Desde que tengo uso de razón he tenido las patitas chuecas.

No se bien como esté el asunto, el caso es que toda mi pequeña infancia (léase pequeña antes de la secundaria), utilicé zapatos ortopédicos con una plantilla que asustaría a cualquiera, ideal para un bongie de los gorupos de mis patitas.
Y ejercicios todos los días, chorro mil vueltas alrededor de la mesa del comedor de puntitas, y otro tanto de talones, tratar de coger con los pies canicas, al grado que creo que soy mas diestra con las patiringas que con las manos. Snif.

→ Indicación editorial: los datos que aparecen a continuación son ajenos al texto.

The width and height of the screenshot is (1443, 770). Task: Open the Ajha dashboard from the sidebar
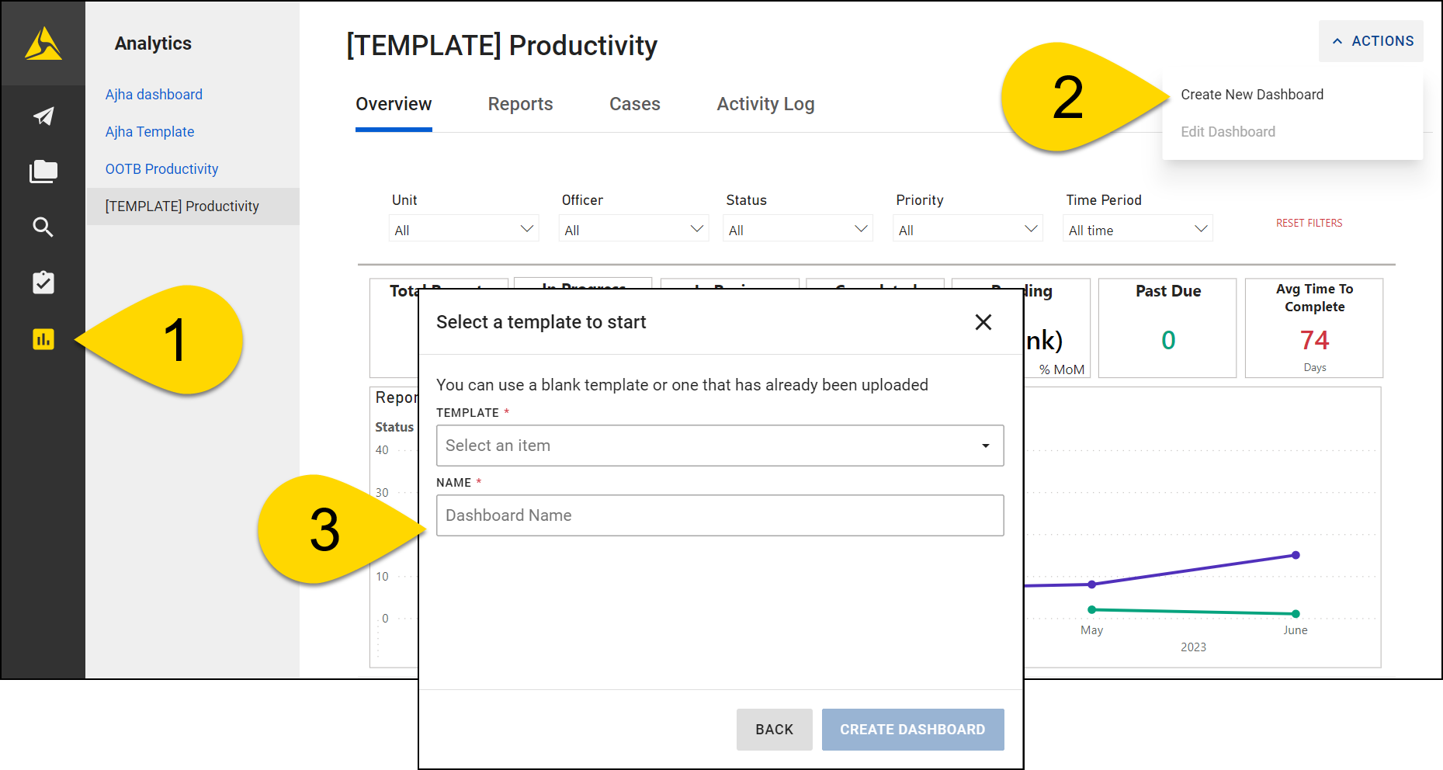[x=154, y=94]
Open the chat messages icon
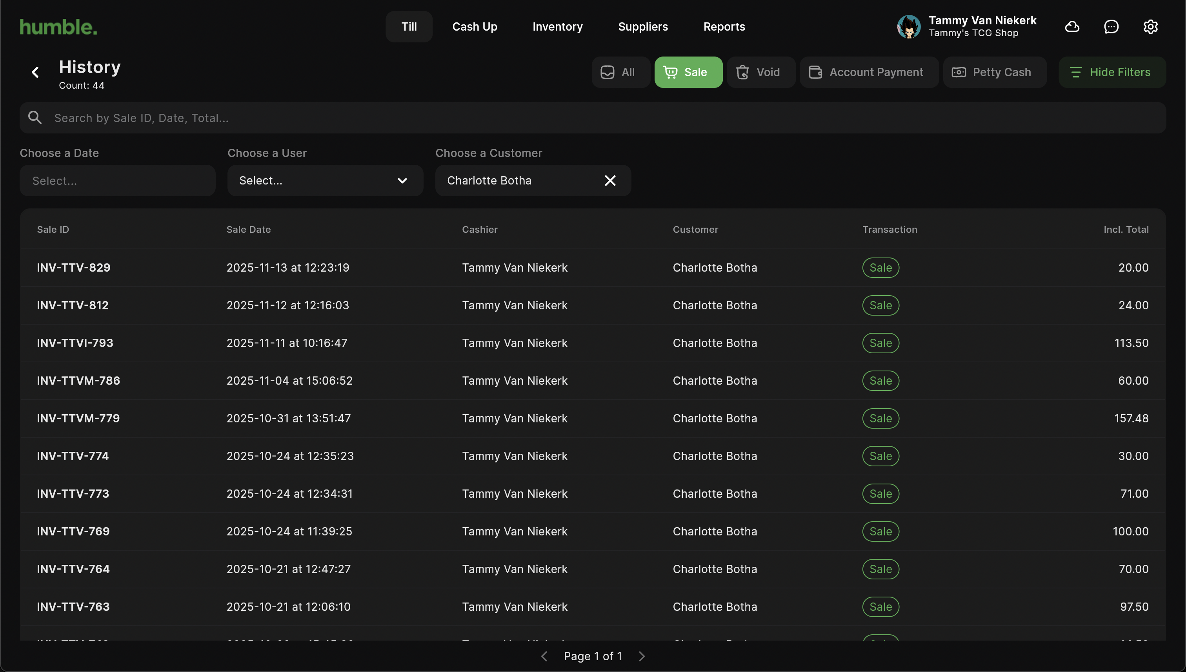 pos(1111,27)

Hay quien hace un recuento de sus caídas espectaculares, pero yo tengo una de esas casi por semana.
Recuerdo particularmente una en secundaria, cuando nos sacaban a honores a la bandera, y cada fin de mes daban un reconocimiento al mejor lugar de cada grupo (soy ñoña, yyyyyyyyyyyyyyy?), y había que recogerlo de manos del director (al micrófono frente a la horda de secundarianos). Bueno, ese día, frente a una bola de pubertos, me caí olímpicamente, generando una secuela de risotadas. Snif. El director me ayudó a levantarme y me preguntó si estaba bien.
Solo tenía el orgullo herido.
La mayor parte de mi infancia me la pasé con las rodillas raspadas
Me caí durante un desfile, 16 de Septiembre. Jejejeje, descompuse el contingente.

Y ayer me volví a caer, frente a vigilancia en mi empresa, siquiera ya era de noche.

Nota: Es la tercera caída dentro de las instalaciones de mi changarro, Snif.